At almost 7-years-old, Logan is the little energizer bunny in cute kid form. He’s non-verbal due to apraxia, a condition that causes a kind of disconnect between the brain and the mouth. He generally finds a way to tell us about life in a way that is equal parts necessity and exasperation.

Of course I should know that he wants a drink. He grabbed my hand and drug me all the way into the kitchen, didn’t he? (That’s his little “I don’t understand adults” face as he does it)

I should realize that endless hours of entertainment were curtailed by not allowing him to rip the carpet up one loose string at a time.  He was methodically pulling that one strand from one end of the room to the other, wasn’t he? (yes, and leaving a nice trail of missing carpet in his wake, but that doesn’t really matter now, does it?)

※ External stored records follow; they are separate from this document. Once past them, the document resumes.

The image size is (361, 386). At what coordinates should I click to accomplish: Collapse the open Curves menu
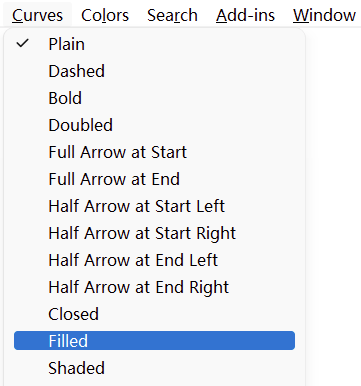37,15
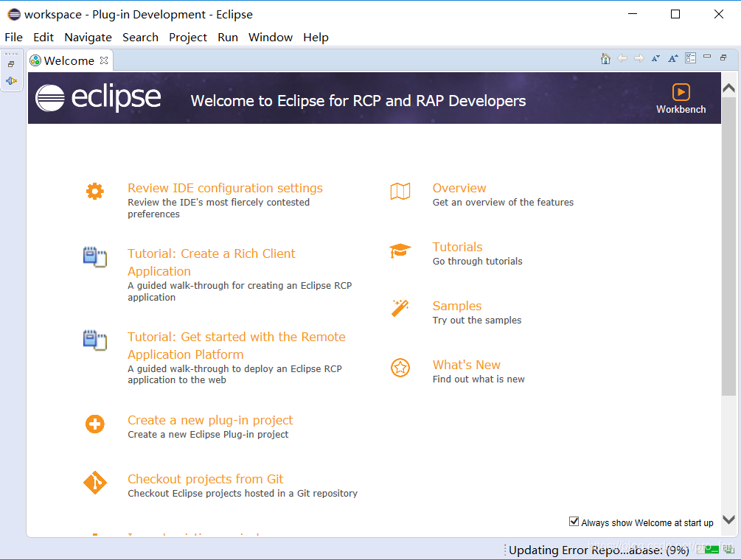Open the Checkout projects from Git link
The image size is (741, 560).
coord(205,478)
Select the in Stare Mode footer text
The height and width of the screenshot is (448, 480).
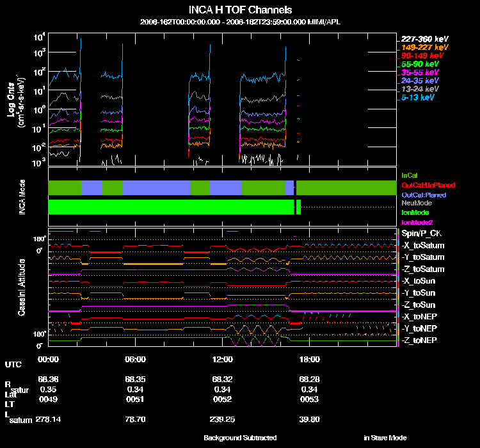pos(385,438)
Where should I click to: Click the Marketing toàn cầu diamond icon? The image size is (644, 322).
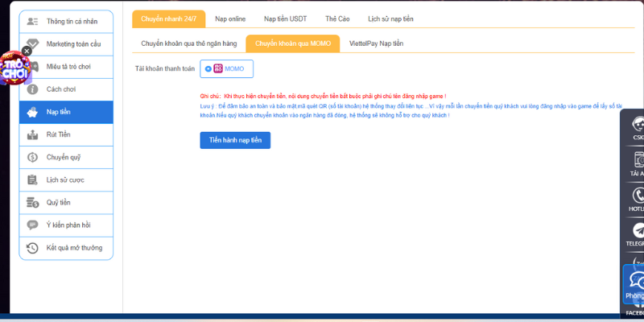(33, 44)
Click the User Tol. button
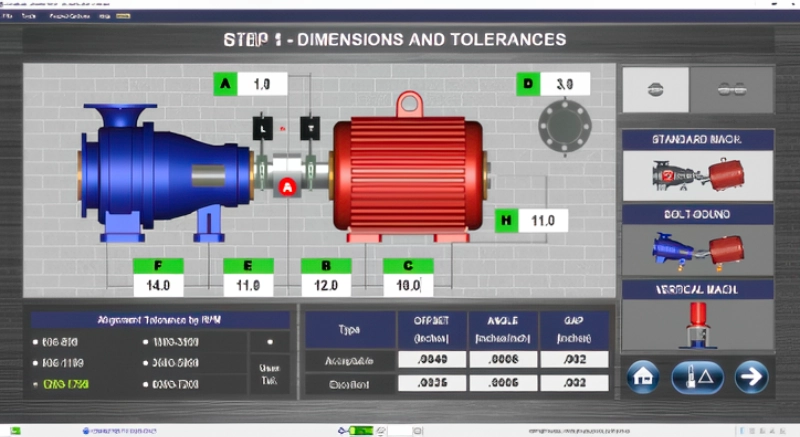The height and width of the screenshot is (437, 800). [268, 373]
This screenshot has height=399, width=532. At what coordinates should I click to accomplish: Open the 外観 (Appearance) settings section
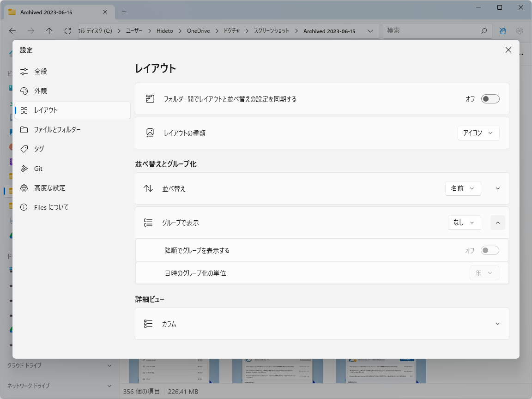pos(25,91)
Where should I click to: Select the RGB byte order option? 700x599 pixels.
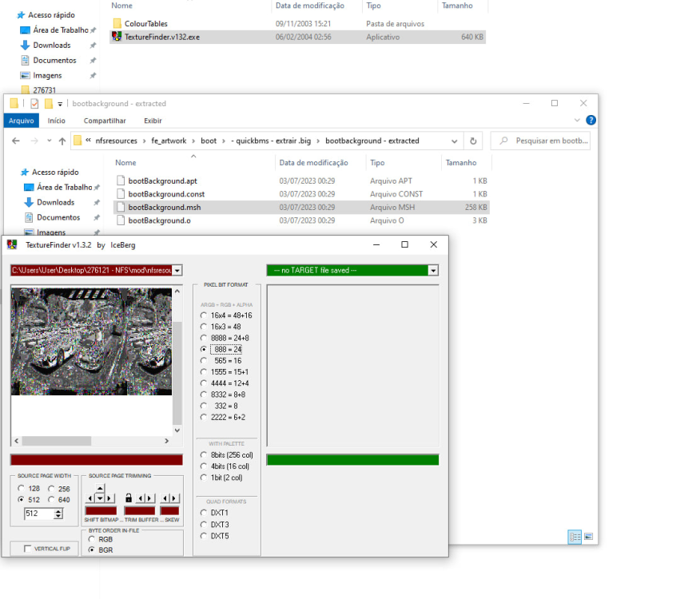point(92,539)
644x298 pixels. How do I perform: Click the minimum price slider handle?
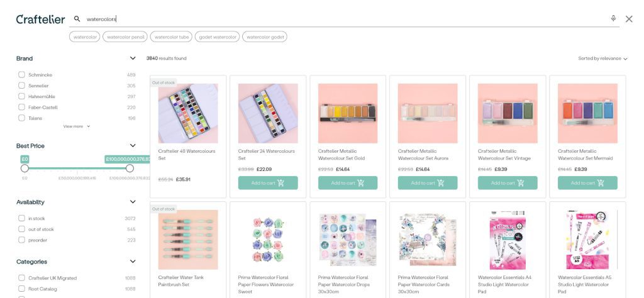pos(25,168)
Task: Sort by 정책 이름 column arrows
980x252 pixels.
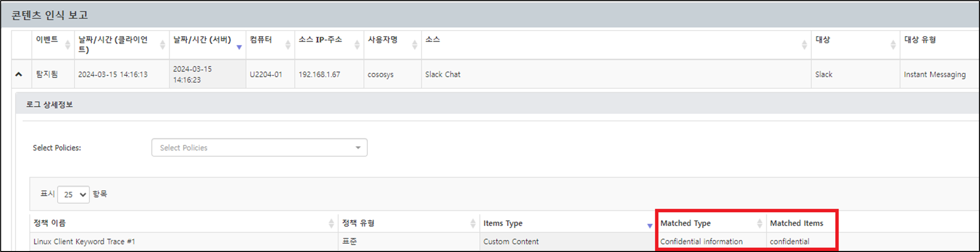Action: click(332, 223)
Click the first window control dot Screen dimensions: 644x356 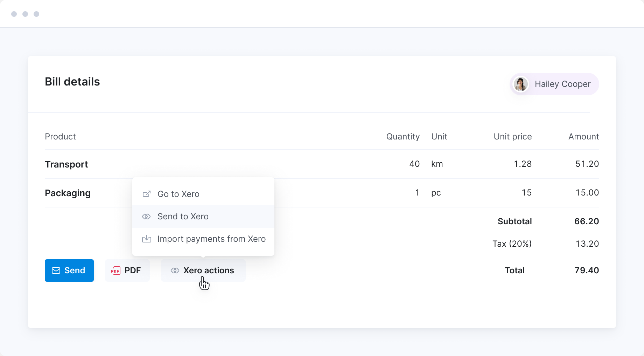(x=14, y=14)
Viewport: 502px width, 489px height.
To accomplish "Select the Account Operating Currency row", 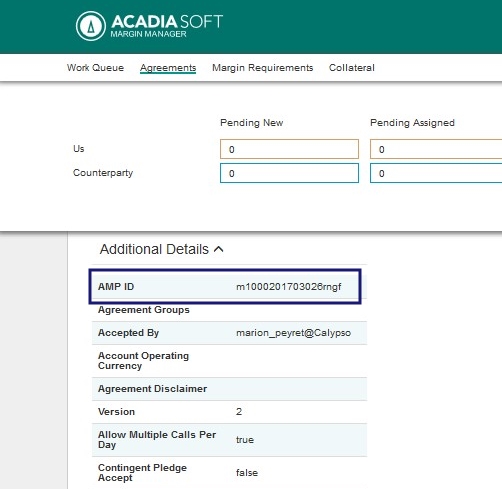I will point(229,361).
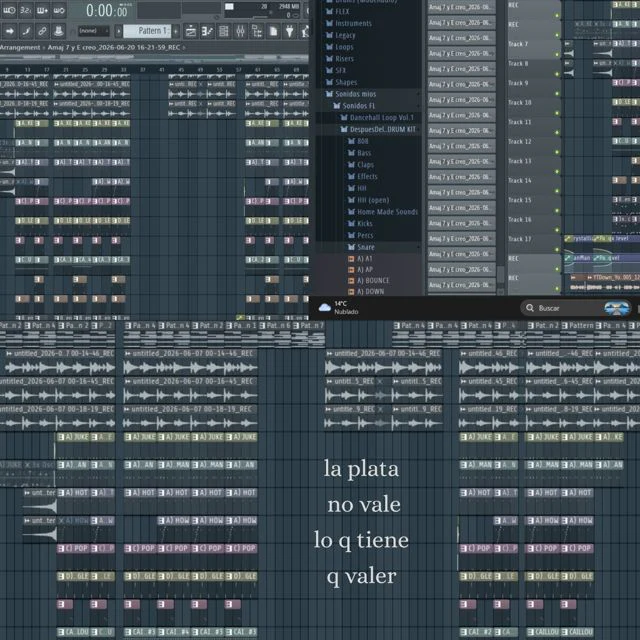Select the A) BOUNCE sample

coord(373,280)
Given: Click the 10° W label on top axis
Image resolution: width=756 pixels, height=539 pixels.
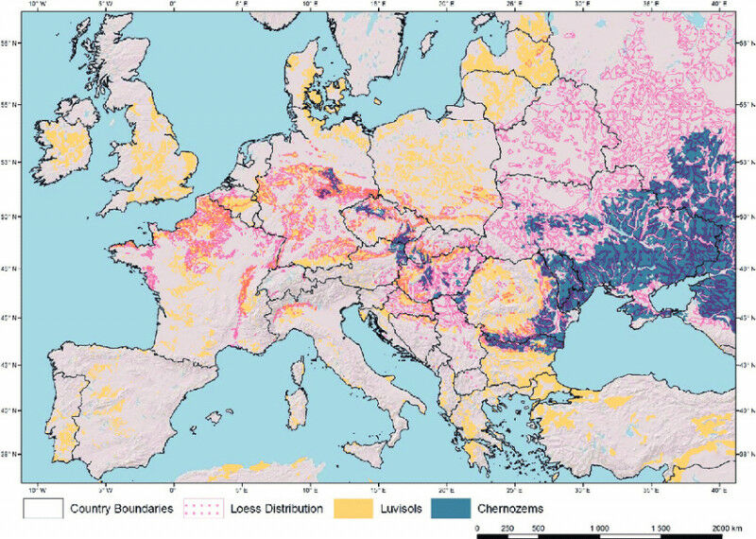Looking at the screenshot, I should (x=36, y=7).
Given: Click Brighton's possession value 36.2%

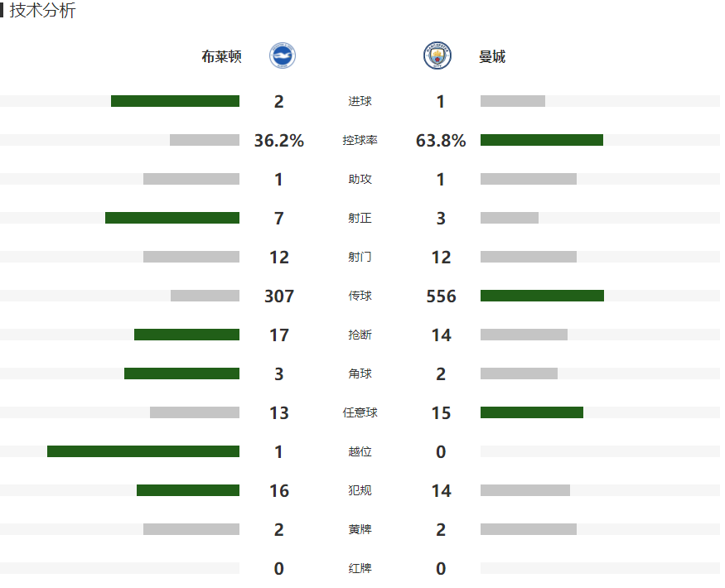Looking at the screenshot, I should click(x=278, y=141).
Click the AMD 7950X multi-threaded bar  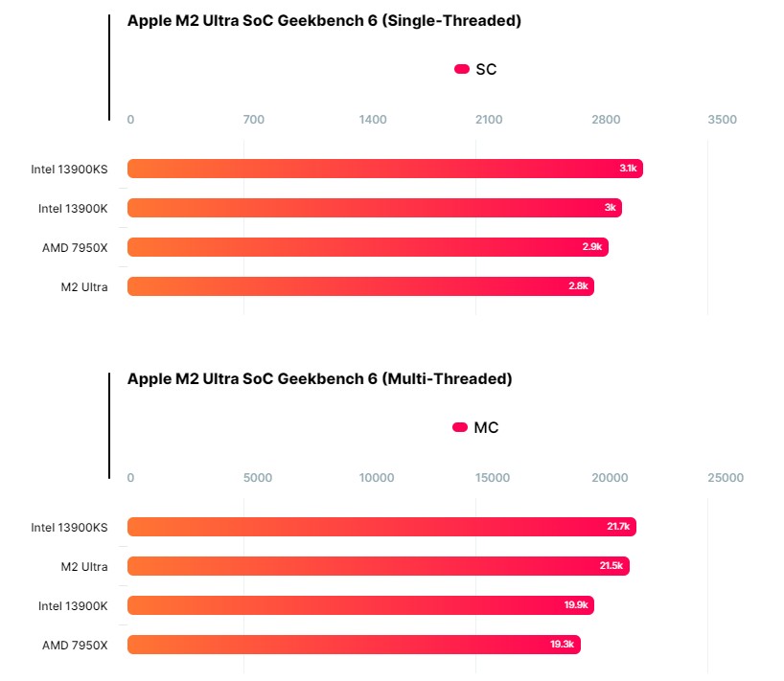tap(353, 645)
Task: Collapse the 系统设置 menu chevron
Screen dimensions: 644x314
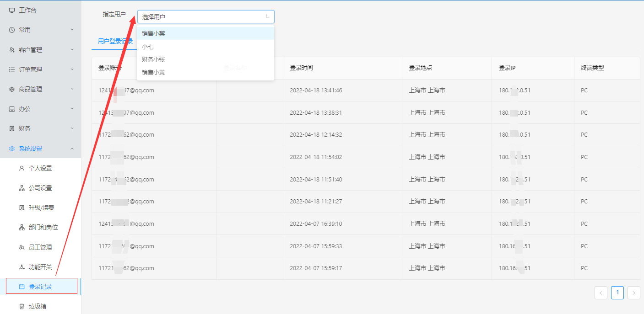Action: 72,149
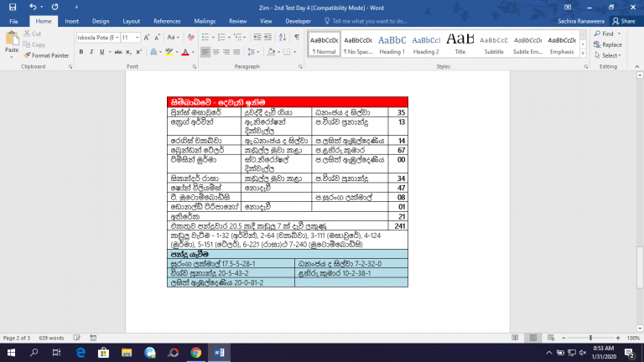
Task: Click the zoom slider in status bar
Action: click(590, 338)
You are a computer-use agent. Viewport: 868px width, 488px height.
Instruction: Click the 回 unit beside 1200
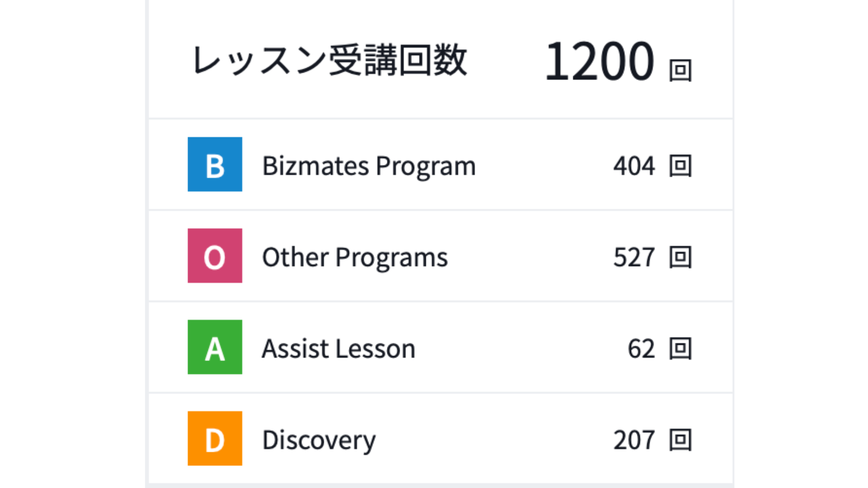[680, 70]
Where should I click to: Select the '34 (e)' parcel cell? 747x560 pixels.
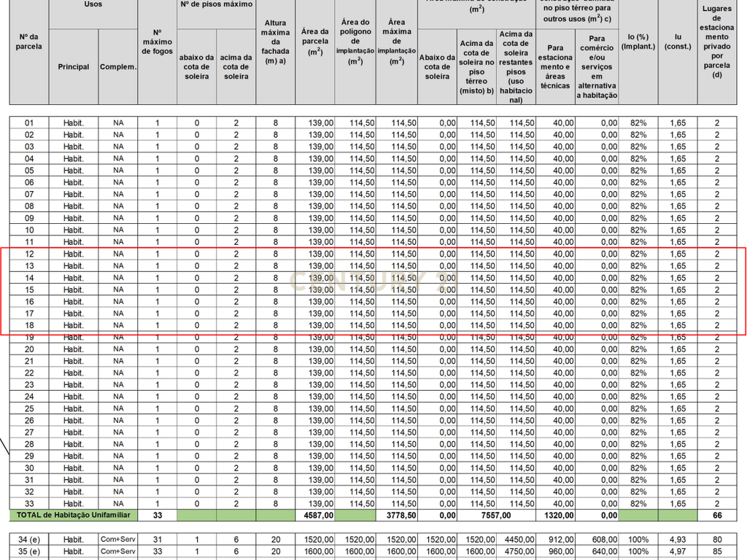(x=29, y=540)
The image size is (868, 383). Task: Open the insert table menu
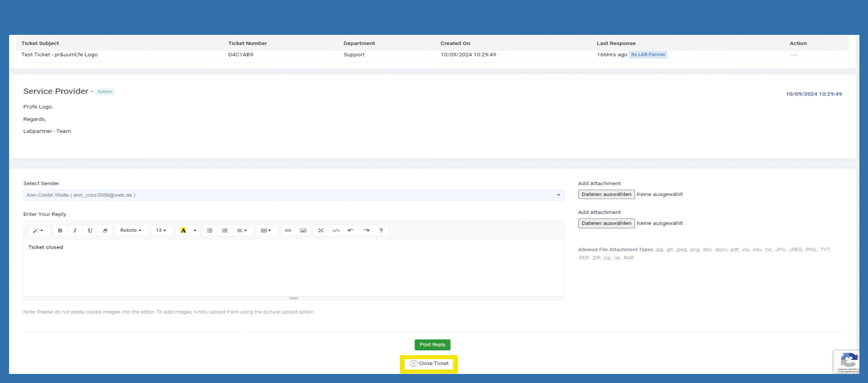266,230

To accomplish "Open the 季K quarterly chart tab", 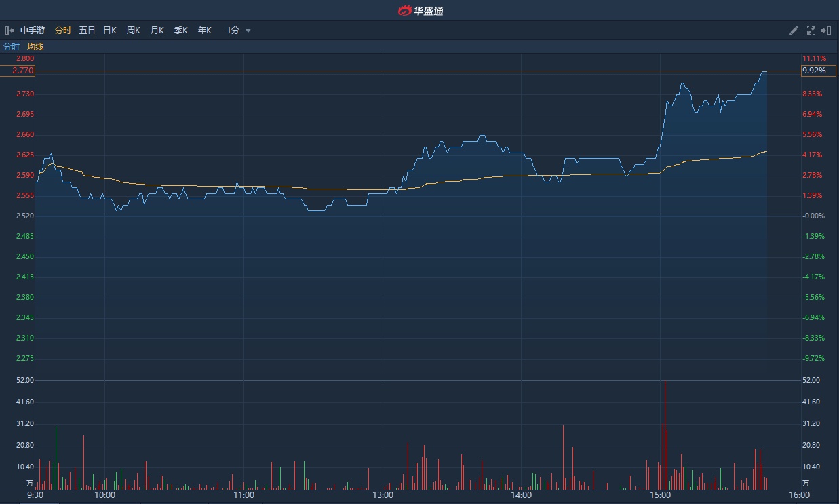I will pos(181,31).
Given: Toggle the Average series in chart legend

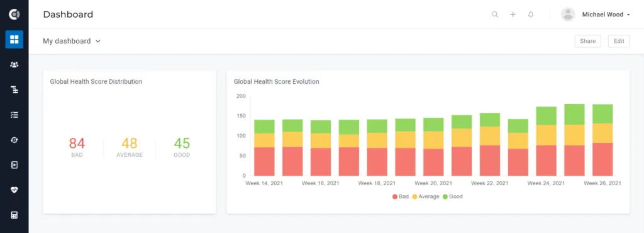Looking at the screenshot, I should (x=426, y=196).
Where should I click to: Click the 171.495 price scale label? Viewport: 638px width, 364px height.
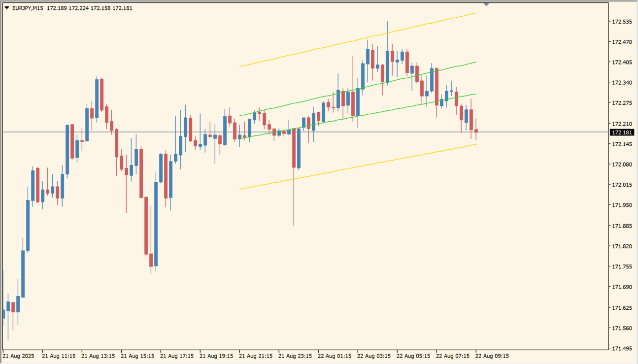click(x=622, y=348)
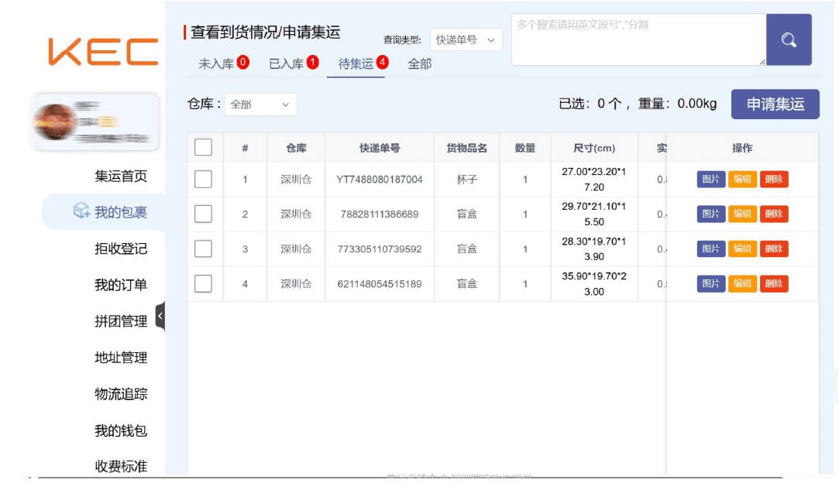Open 我的订单 in the sidebar
Screen dimensions: 839x504
point(121,285)
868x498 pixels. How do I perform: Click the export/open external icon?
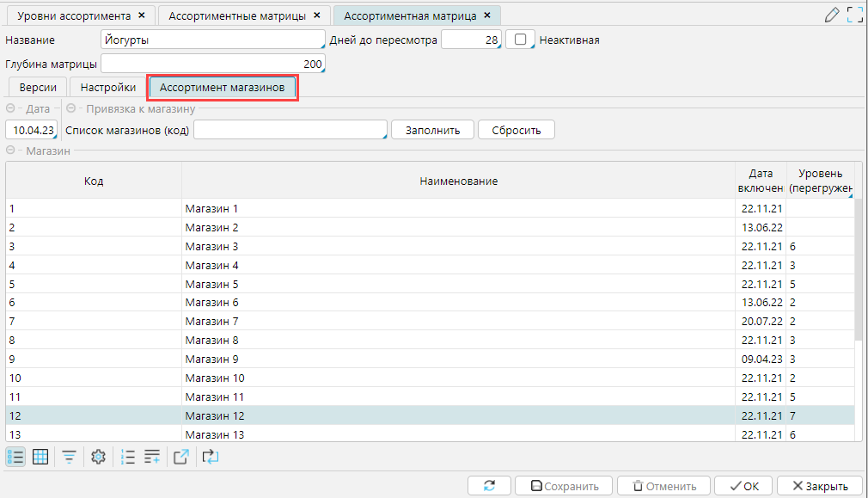(x=181, y=457)
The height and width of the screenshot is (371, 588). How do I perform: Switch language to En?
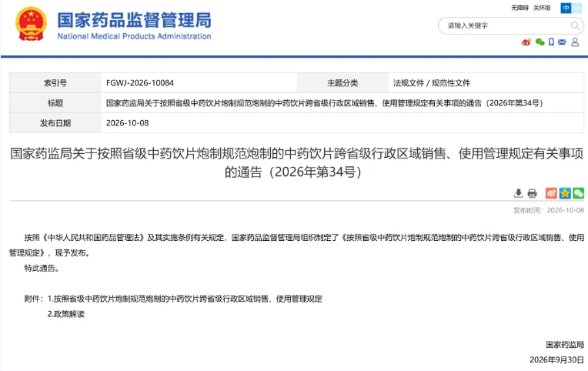click(x=576, y=8)

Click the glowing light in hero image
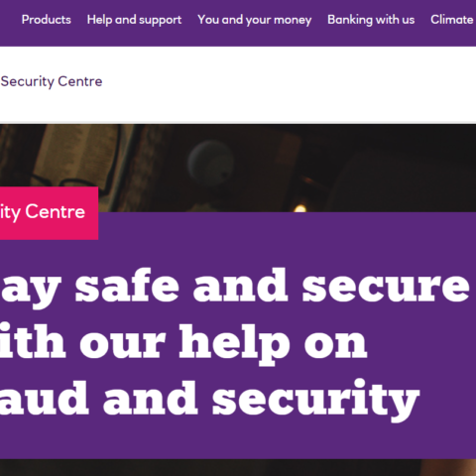point(299,208)
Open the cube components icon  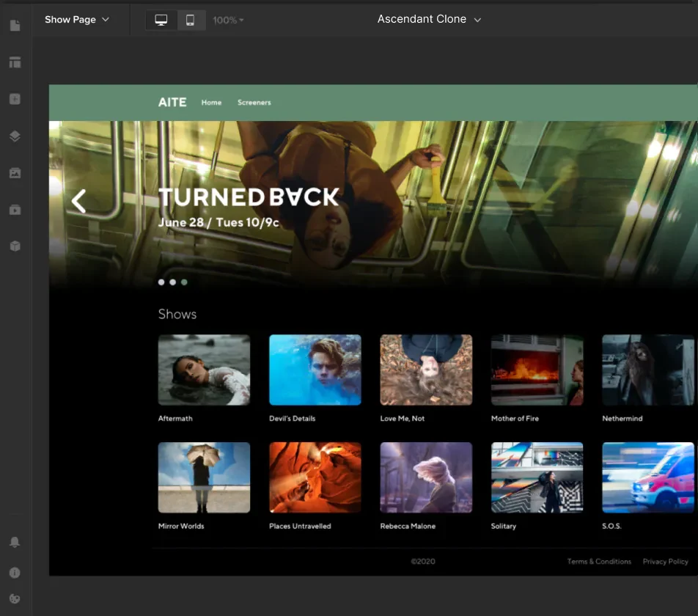[15, 246]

And by now, I should realize that quiet, and Logan – they don’t go hand in hand. You would think, since he’s mostly non-verbal, that I would be used to the quiet. But the fact is, he is always letting us know what’s going on in his little head. So, when I heard an infectious giggle I knew the quiet immediately following could not be a good thing.

I was quite right.

I found him happily stuffing papers through the top of the window, and out into the yard. I should have connected two and two at the time. I should have realized that he must have happily been stuffing many other items through that open gap in the window for the entire five minutes he was out of sight, not just the minute or so I realized the giggle was a rallying cry to intercede in my child’s enjoyment of life.

I would have realized. I know I would have. But, you see, I was just a bit distracted by the fact that he was naked, in front of my front room windows, without a care in the world!

Yes, naked.

I was still recovering from my shock when my husband came into the room a moment later. By then, Logan was tapping on the front storm door (undoubtedly wanting to retrieve his treasures), still naked. Did I mention I was still in shock?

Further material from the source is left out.